Bertrand Russell on Boredom

Boredom would seem to be a distinctively human emotion.
Animals in captivity, it is true, become listless, pace up and down, and yawn,
but in a state of nature I do not believe that they experience anything
analogous to boredom.

One of the essentials of boredom consists in the contrast
between present circumstances and some other more agreeable circumstances which
force themselves irresistibly upon the imagination.

It is also one of the essentials of boredom that one’s
faculties must not be fully occupied.

Boredom is essentially a thwarted desire for events, not
necessarily pleasant ones, but just occurrences such as will enable the victim
of ennui to know one day from another. The opposite of boredom, in a word, is
not pleasure, but excitement.

[Excitement is healthiest when it is of the form you invent
actively for yourself, rather than the passive excitement that comes from
watching TV, reading a book or listening to the radio. ] Pleasures which are
exciting and at the same time involve no physical exertion, such, for example,
as the theatre, should occur very rarely [in order to be appreciated and retain
their excitement].

A life too full of excitement is an exhausting life, in
which continually stronger stimuli are needed to give the thrill that has come
to be thought an essential part of pleasure… Too much excitement not only
undermines the health, but dulls the palate for every kind of pleasure,
substituting titillations for profound organic satisfactions, [and] cleverness
for wisdom.

There is a place for boredom in life. Socrates could enjoy a
banquet now and again, and must have derived considerable satisfaction from his
conversations while the hemlock was taking effect, but most of his life he
lived quietly with Xanthippe, taking a constitutional in the afternoon, and
perhaps meeting a few friends by the way. Kant is said never to have been more
than ten miles from Konigsberg in all his life. Darwin, after going round the
world, spent the whole of the rest of his life in his own house. Marx, after
stirring up a few revolutions, decided to spend the remainder of his days in
the British Museum. Altogether it will be found that a quiet life is
characteristic of great men, and that their pleasures have not been of the sort
that would look exciting to the outward eye.

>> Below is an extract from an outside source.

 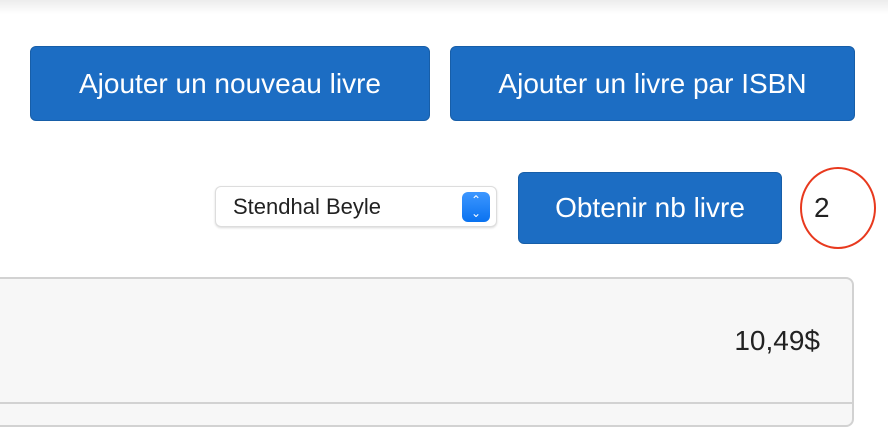 What do you see at coordinates (652, 84) in the screenshot?
I see `add-book-by-isbn-button: Ajouter un livre par ISBN` at bounding box center [652, 84].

[Thing is,] certain good things are not possible except
where there is a certain degree of monotony. [Nature itself is slow.] A
generation that cannot endure boredom will be a generation of little men, of
men unduly divorced from the slow processes of nature. The special kind of boredom from which modern urban populations suffer is intimately bound up with their separation from the life of Earth. 

 A happy life must be to a great extent a quiet life, for it is only in an atmosphere of quiet that true joy can live.